Déclinée en douze pièces uniques ponctuées chacune de détails différents, la montre Slim d’Hermès Koma Kurabé reproduit sur son cadran de porcelaine cette course hippique organisée une fois par an dans le Sanctuaire Kamigamo (édifié en 678) à Kyoto. La foule venue de tous horizons y afflue aujourd’hui encore afin de prier pour la paix et de bonnes récoltes, tout en profitant du spectacle hippique et de la belle journée de printemps.

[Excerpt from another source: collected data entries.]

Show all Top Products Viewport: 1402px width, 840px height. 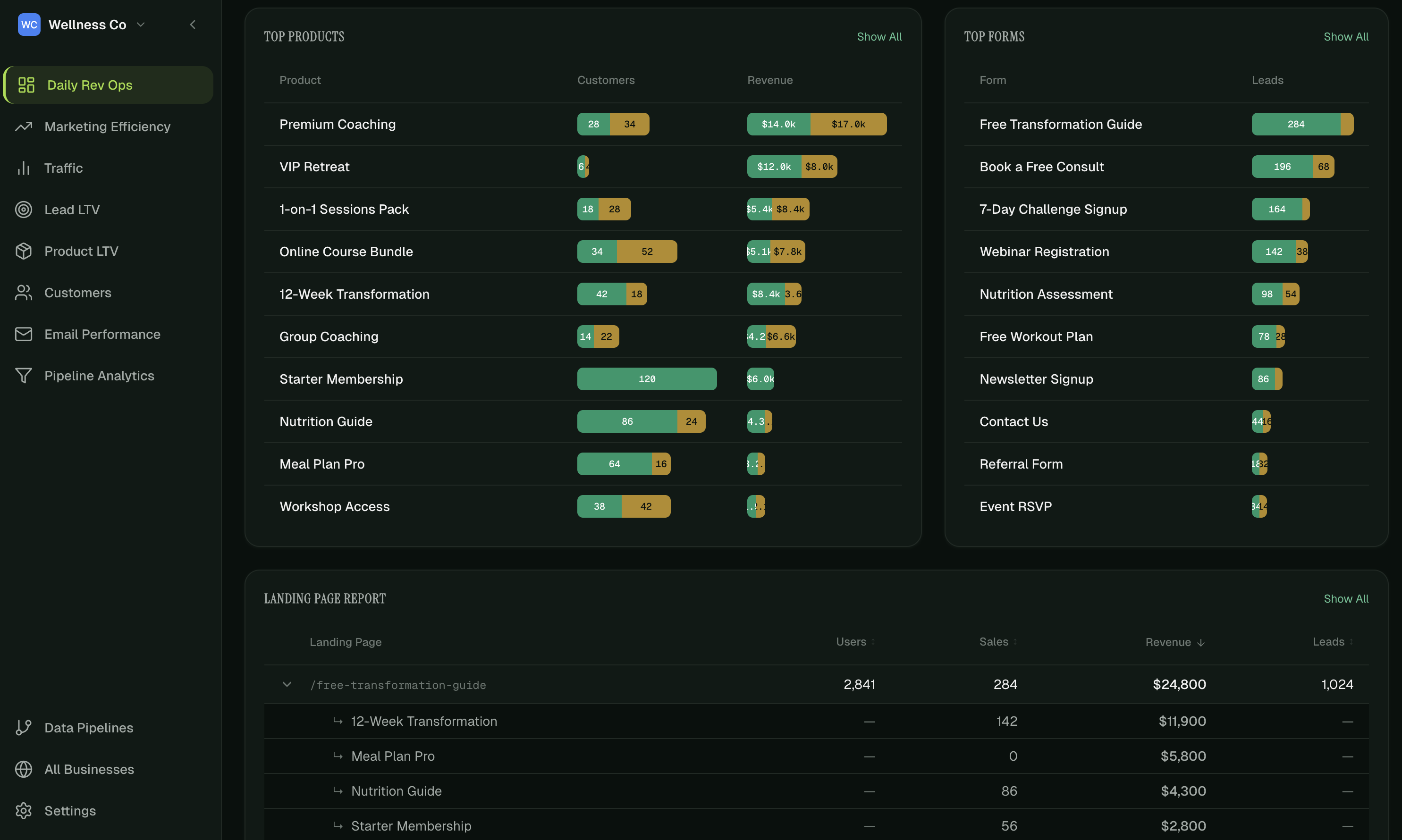click(x=879, y=37)
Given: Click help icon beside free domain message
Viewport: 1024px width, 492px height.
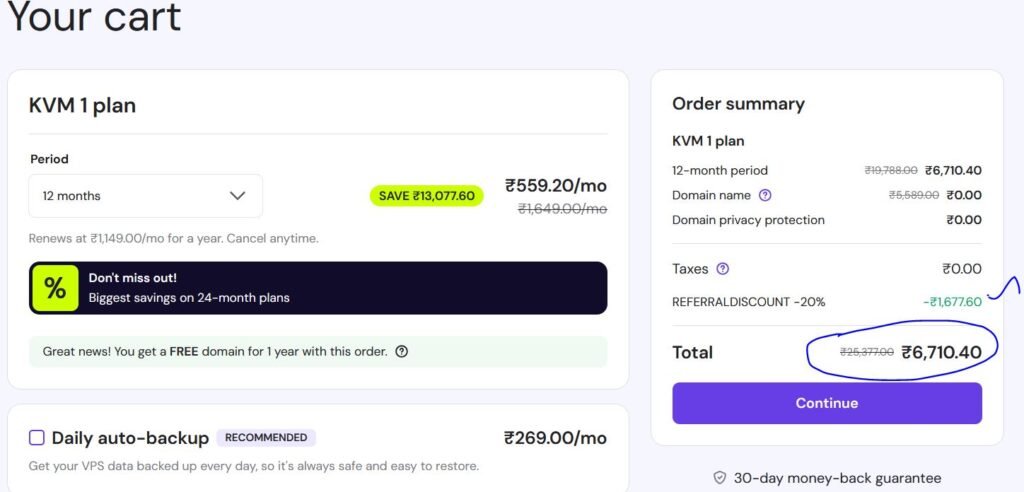Looking at the screenshot, I should pos(402,352).
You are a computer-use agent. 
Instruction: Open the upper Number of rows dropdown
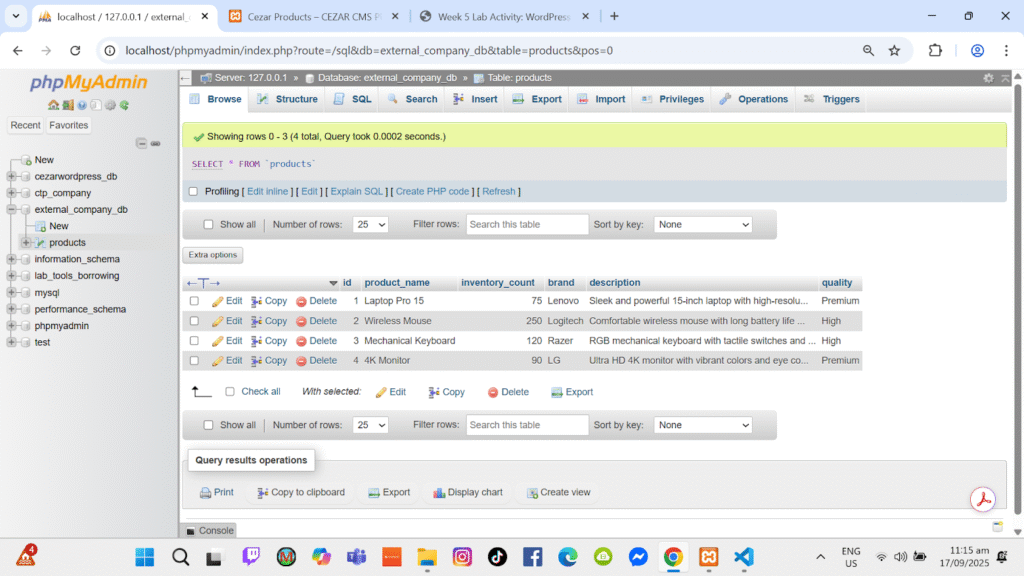[370, 225]
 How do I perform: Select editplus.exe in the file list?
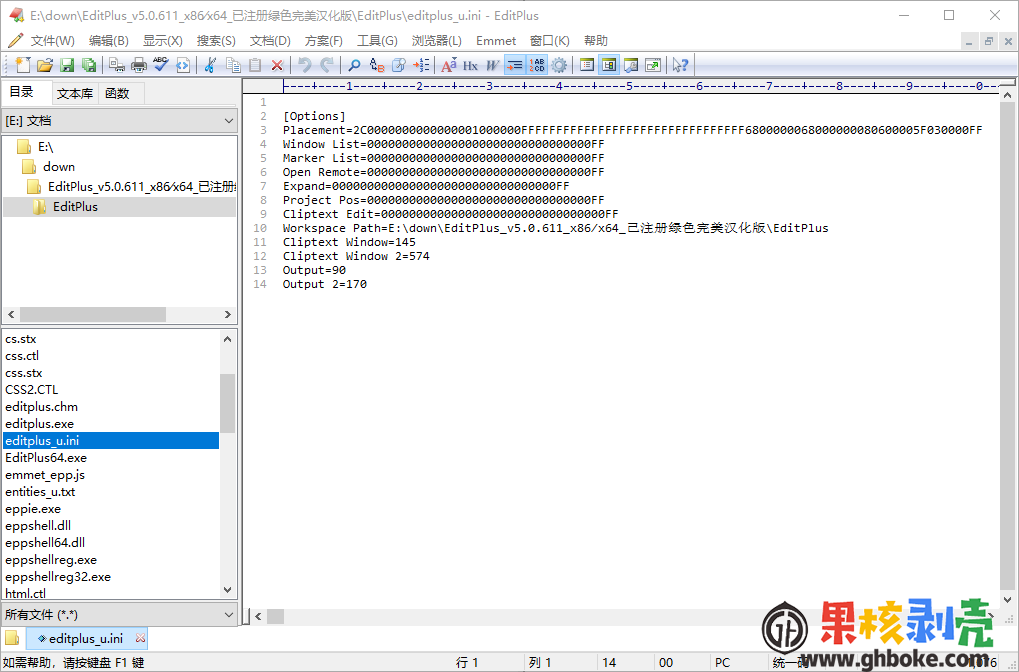[41, 424]
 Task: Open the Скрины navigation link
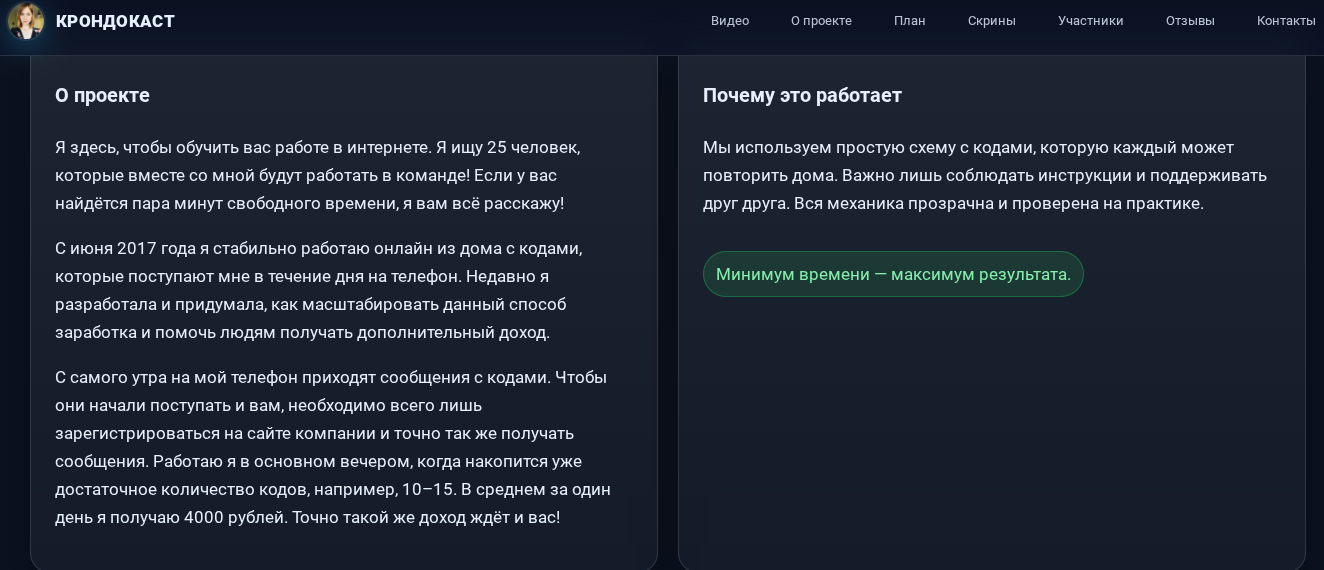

Véritable invitation au voyage, cette montre d’exception associe pour la première fois en horlogerie la porcelaine française et l’art de la peinture japonaise Aka-é, révélé sous le pinceau du maître Buzan Fukushima.Tout commence près de Paris, dans la manufacture de Sèvres, haut-lieu de la porcelaine en Europe depuis près de trois siècles.

Slim d'Hermès Koma Kurabe

Slim d'Hermès Koma Kurabe. © Hermès

L’artisan coule la barbotine – porcelaine tendre liquide – sur une plaque de plâtre qui en absorbera l’eau pour ne garder que l’argile. La pâte ainsi prise est découpée aux dimensions souhaitées sur un support métallique, avant un séchage de plusieurs jours. Puis vient la première cuisson dite « de biscuit », suivie d’un polissage complet pour éliminer tout défaut éventuel. Place ensuite aux délicates opérations d’émaillage, qui requerront 4 à 6 applications de fines couches de matière incolore, et autant de cuissons. Les plaquettes sont alors suspendues dans le four, grâce aux perforations préalablement pratiquées dans leur rebord, puis découpées et affinées en cadrans.

La porcelaine deviendra ensuite oeuvre d’art sous les doigts virtuoses de Maître Buzan Fukushima, l’un des rares artisans à pratiquer encore la technique de l’Aka-é qui connut son âge d’or au 19e siècle au Japon. Véritable légende de cette peinture traditionnelle sur porcelaine de Kutani, dans la Préfecture d’Ishikawa, le maître fait naître du bout de son pinceau un camaïeu de rouge et d’ocre, sur lequel il dépose une couche d’or pour finaliser son oeuvre. Trois cuissons sont nécessaires pour fixer le motif de cette scène.

Slim d'Hermès Koma Kurabe

Maître Buzan Fukushima au travail. © Hermès

Dotée d'un mouvement mécanique à remontage automatique, la Slim d'Hermès Koma Kurabe est proposée dans un boitier rond en or gris de 39. 5 mm de diamètre. L'ensemble est complété par un bracelet en alligator mat havane et une boucle ardillon en or gris.